YOUR GOAL: Write out everything from "By: Taylor Mork" down to "the right direction." in the article on business sustainability below, word for word.

DOCUMENT EXTRACT:
..........
SUSTAINABILITY?
By: Taylor Mork - Crop to Cup
It is easy to be green these days. It seems like everybody is doing it. As consumers look to purchase more and more green products, terms such as sustainable and green have quickly become diluted, swallowed up by opportunistic businesses and spit back out in catch-all marketing campaigns. Entrepreneur beware: a misstep in the green direction could prove a mistake for not only the people and planet behind your product, but also for your bottom-line. Many seemingly simple solutions are often plagued by the inability to make real, lasting change in the right direction.
Working as a small business manager for Crop to Cup, a farmer-focused coffee importer and wholesaler, I’ve come across more than a few potential pitfalls of what we often think of as sustainable practices. Working with farmers in East Africa, shipping 20-ton containers of coffee halfway around the world, roasting and packaging coffee, the sustainability decisions are varied and often tough. This is especially true for small business owners who may not always have the necessary cash flow to choose sustainable when sustainable is more expensive than conventional.
QUALITY VS. SUSTAINABILITY
When my partner and I first jumped into the coffee industry in Uganda, we had hopes of developing a -roasted in Uganda- product to allow Ugandan industry to benefit from value-added markups (in the coffee industry, the greatest markup usually goes to the roaster). In addition, decreased production costs in Uganda would have generated a far better margin for our company. Quickly, however, we learned that this would in fact render the product less sustainable because it would have forced Ugandan agriculture (coffee farmers) and Ugandan raw-processing industry (hulling and sorting of coffee beans before roasting) to invest in a product that would not sell in a quality-focused (fresh roasted) coffee market in the U.S. Hence, the two business partners fresh from the nonprofit community-development world were introduced to the quality-sustainability debate. Luckily, over time, we have found ways (and are still learning how) to achieve both quality and sustainability. It can surely be done; it simply requires a longer term vision and a detailed assessment of a wide array of factors.
PRODUCT LIFE CYCLE
Green decisions are often knee-jerk reactions, fueled by our desire to move swiftly away from products like plastic, timber or items shipped from afar. A thorn in the side of coffee and related industries is the issue of service items like cups, bags and cutlery. Without the capital and purchase quantities to invest in the development of alternative sustainable products, small cafes, restaurants, and offices often find themselves choosing service items made of bioplastics and PLA-lined cups instead of the same old plastic and paper cups that we have known for so long. The problem here is that most of these new bio products will not biodegrade in landfills (i.e. if you throw them in the regular trash) and that they can only be properly composted in a high-heat commercial composting facility. In addition, they can damage existing recycling efforts when mixed in with disposal of conventional PET plastics. So, while bioplastics take less fossil fuel to produce than do conventional plastics, the extra cost to buy and extra effort required to properly dispose of these new green products usually renders these decisions poor for a companys bottom line and little, if any change, for our planet.
Although 5 years from now we may have developed the technologies to finally realize truly sustainable bioplastic options, bioplastics today are an example of how sounding green may not always act green. The same goes for many other green products: before you make a business decision on product alternatives, make sure to take into account how the product is produced, how it is used, how long before it needs to be replaced, and how it is disposed.
..........
MATERIAL:
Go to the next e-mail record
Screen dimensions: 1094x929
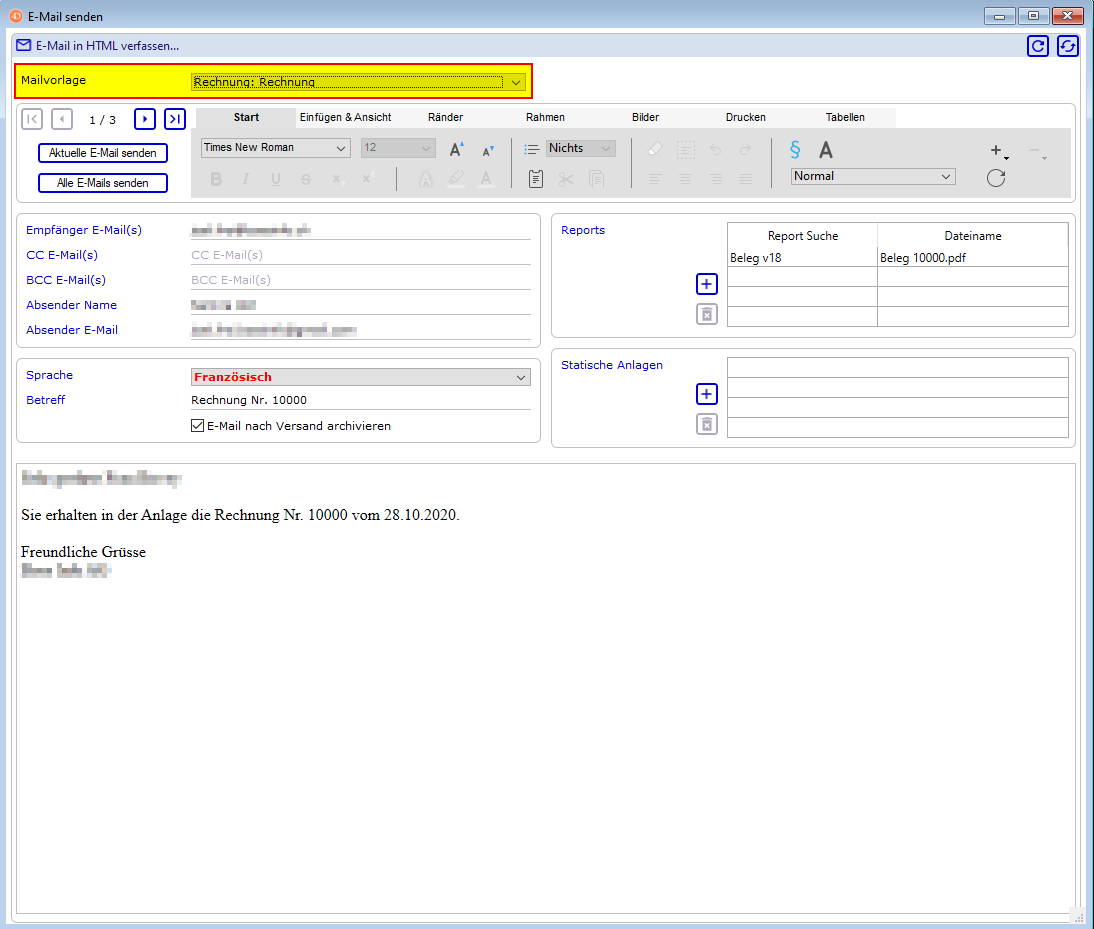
..........
RESULT OF THE EXERCISE:
By: Taylor Mork - Crop to Cup
It is easy to be green these days. It seems like everybody is doing it. As consumers look to purchase more and more green products, terms such as sustainable and green have quickly become diluted, swallowed up by opportunistic businesses and spit back out in catch-all marketing campaigns. Entrepreneur beware: a misstep in the green direction could prove a mistake for not only the people and planet behind your product, but also for your bottom-line. Many seemingly simple solutions are often plagued by the inability to make real, lasting change in the right direction.